I'm gonna figure out what classes remain. What we're talking about is the deep D D live stream one shot that Leo and I are going to be doing for Club Twit members on Friday evening. Friday afternoon if you're in Pacific 2.

Leo Laporte [01:58:00]:
To 5pm Pacific 5 to 8 Eastern.

Paris Martineau [01:58:06]:
What class are you?

Leo Laporte [01:58:08]:
I am a bard. Which means good for you.

Paris Martineau [01:58:11]:
That seems right.

Leo Laporte [01:58:12]:
Yeah. I mostly are performing arts. I will not be. I'm glad armor is very weak. I will not be much help in the combat. But I will be. You provide buffs to the party. You provide buffs to the party.

Paris Martineau [01:58:28]:
You provide buffs to the party. And Leo, what you need to do is you need to try and think of creative non combat ways to get us out of situations and then try to roll persuasion, deception or intimidation based on your stats probably persuade you.

Leo Laporte [01:58:41]:
I feel like I'm mostly going to be there to sing songs about your death myths.

Paris Martineau [01:58:46]:
That's great. If you're want to see this.

Leo Laporte [01:58:52]:
If you're interested, you must be a member of Club Twit. Here's, by the way, a picture of my sag bottom. The cheerful. I did. As you can see, my armor class went up. I. I was. Showed it earlier.

Paris Martineau [01:59:04]:
Oh, my God, you have 10.

Leo Laporte [01:59:06]:
Yeah, that's what they said when I had nine. And then Micah said, well, you haven't equipped your leather jerkin or whatever it was. And so now I'm all the way up to 10.

Paris Martineau [01:59:18]:
Oh, boy.

Leo Laporte [01:59:19]:
That's not good, huh?

Paris Martineau [01:59:20]:
Wait, how do you have a negative one? Dexterity. What sort of weapons are you working with?

Leo Laporte [01:59:24]:
I am very pathetic. The only thing I have is persuasion. I'm good at persuasion and I'm good at investigation.

Paris Martineau [01:59:32]:
For persuasion and investigation. So you gotta be. You gotta be. How's your. Okay. Perception's plus four. You gotta be making perception checks. You gotta be trying to persuade people so we can get out of stuff.

Paris Martineau [01:59:44]:
You got to be performing your little.

Leo Laporte [01:59:46]:
Yeah, I don't have. I really. Basically the only weapon I have is my bagpipes, and I use it to. To chase bad guys away with my poor playing. You're the talker anyway. You're that. You have to get that I'm a talker. That's right.

Leo Laporte [02:00:00]:
So that, like, they don't get into the fight, you know, that's your job. Exactly.

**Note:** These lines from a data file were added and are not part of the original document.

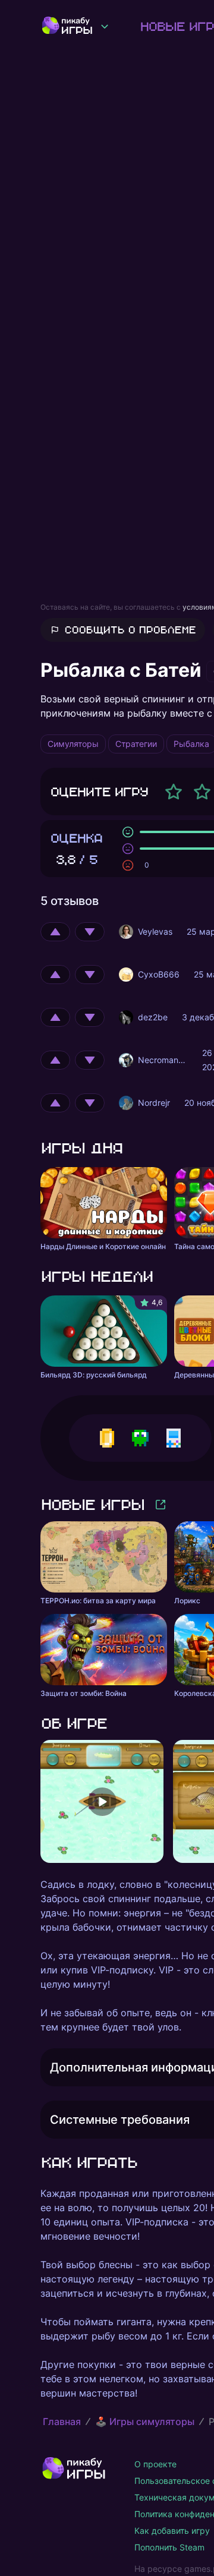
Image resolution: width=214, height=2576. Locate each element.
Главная (62, 2421)
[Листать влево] (40, 1801)
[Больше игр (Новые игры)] (160, 1504)
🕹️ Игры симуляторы (144, 2421)
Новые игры (92, 1504)
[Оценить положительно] (55, 931)
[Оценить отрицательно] (90, 931)
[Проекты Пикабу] (104, 26)
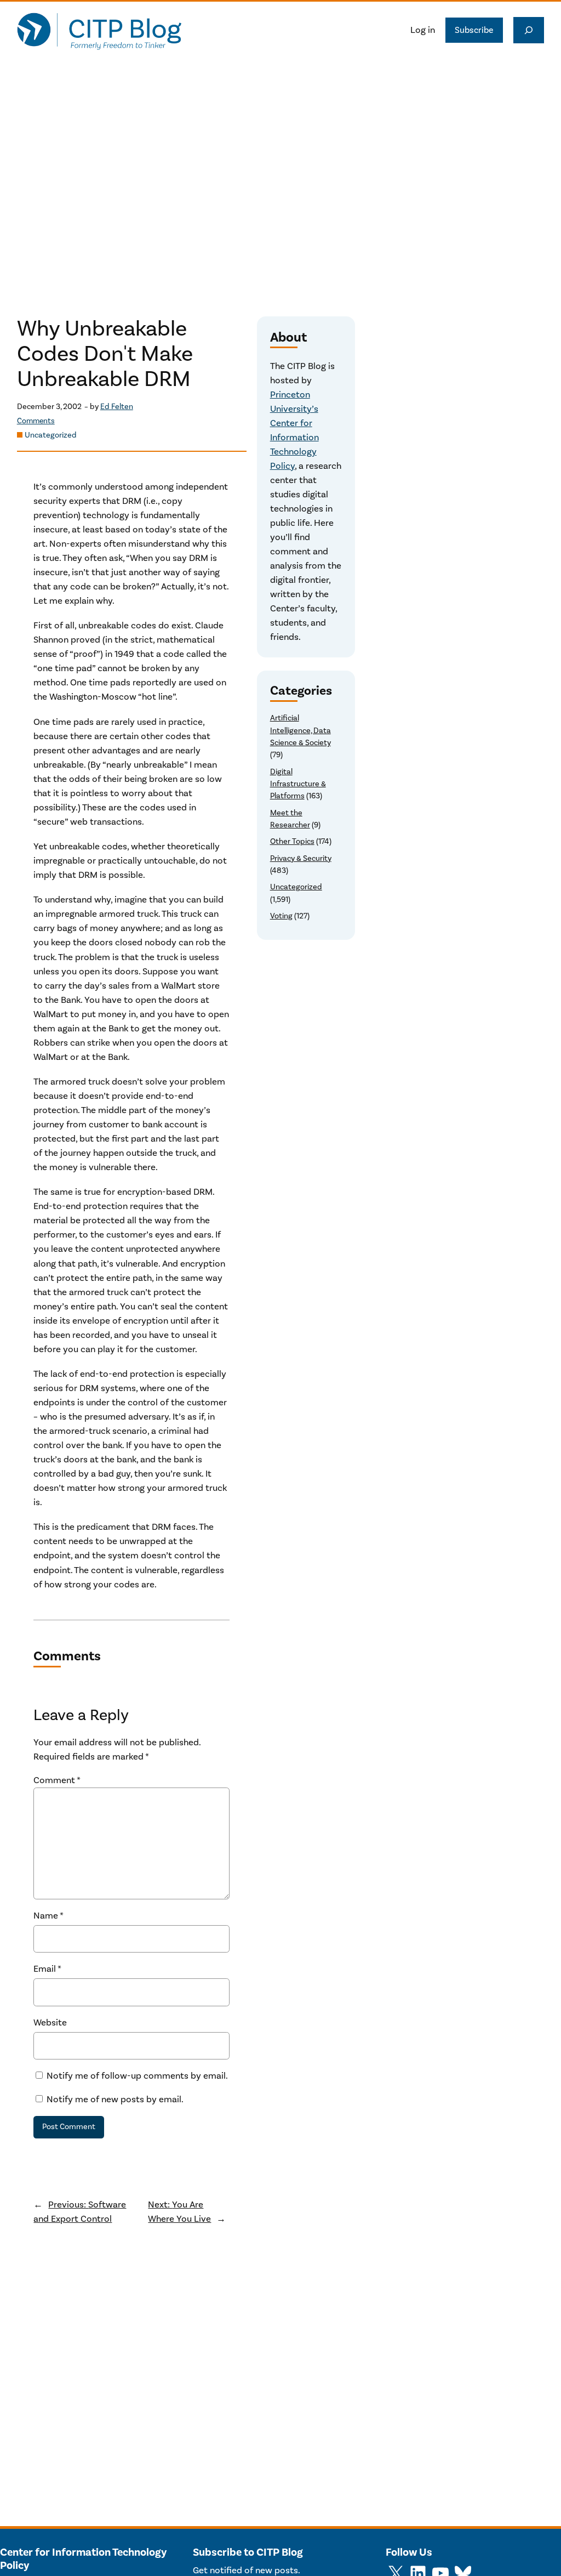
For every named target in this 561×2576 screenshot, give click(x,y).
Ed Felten (116, 406)
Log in (422, 30)
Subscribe (474, 30)
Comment (57, 1780)
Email (47, 1969)
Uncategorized (51, 435)
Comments (36, 421)
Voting (281, 916)
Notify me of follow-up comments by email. (137, 2076)
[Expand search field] (528, 30)
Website (50, 2023)
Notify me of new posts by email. (115, 2099)
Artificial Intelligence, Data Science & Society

Paris Martineau [02:00:04]:
Yeah.

Leo Laporte [02:00:04]:
Guys, I think we should go the other way. I don't think we should go this way.

Paris Martineau [02:00:08]:
That voice is not gonna do well for the talking. But I. I respect Troy, you know.

Leo Laporte [02:00:15]:
Well, what would sag bottom the cheerful sound like?

Paris Martineau [02:00:18]:
I mean, I think that's probably how he would sound.

Leo Laporte [02:00:21]:
He would sound exactly like that.

Paris Martineau [02:00:23]:
You've got to find a way that that guy is a plus 7 to persuasion. How is that guy? Super persuasive.

Leo Laporte [02:00:30]:
Yeah, trust me, I know this is the wrong way. You go. We got to go the other way. So if you're not a member of the club, really, this was all just a plug for joining Club TWiT. TWiT TV Club TWiT. Right now is a good time. There is a 10% off on the annual memberships, which is good if you are already a member and you want to give Club Twit to the geek in your life. It's a welcome gift for the holidays and of course it supports us.

Leo Laporte [02:00:56]:
You get action. Action. You get access. You get action in the Club Twit Disco is. Is what I wanted to say, but what I meant to say is you get access to the Club Twit Discord. Not quite the same thing. You also get ad free versions of all the shows and all this special programming that we do, including the D and D adventure which is gonna be so much fun this Friday. Club members will see you there 2 to 5pm Friends of the club, Jacob.

Paris Martineau [02:01:21]:
Ward will be on there.

Leo Laporte [02:01:22]:
Yeah, it's you, me, Paul Thurat, Jacob Ward and Jonathan Bennett from Untitled Linux Show. He's gonna be our Linux guru for the event. Every DND group needs a command line hero. Okay. It's gonna be an interesting, very nerdy party that we're gonna do here anyway. Join the club. Twitter TV slash Club Twit. We look forward to a little action in the Club Twit disco.

Leo Laporte [02:01:55]:
All right, Paris. Pick of the. Should I start with Mike or do you. Are you ready to go? Go.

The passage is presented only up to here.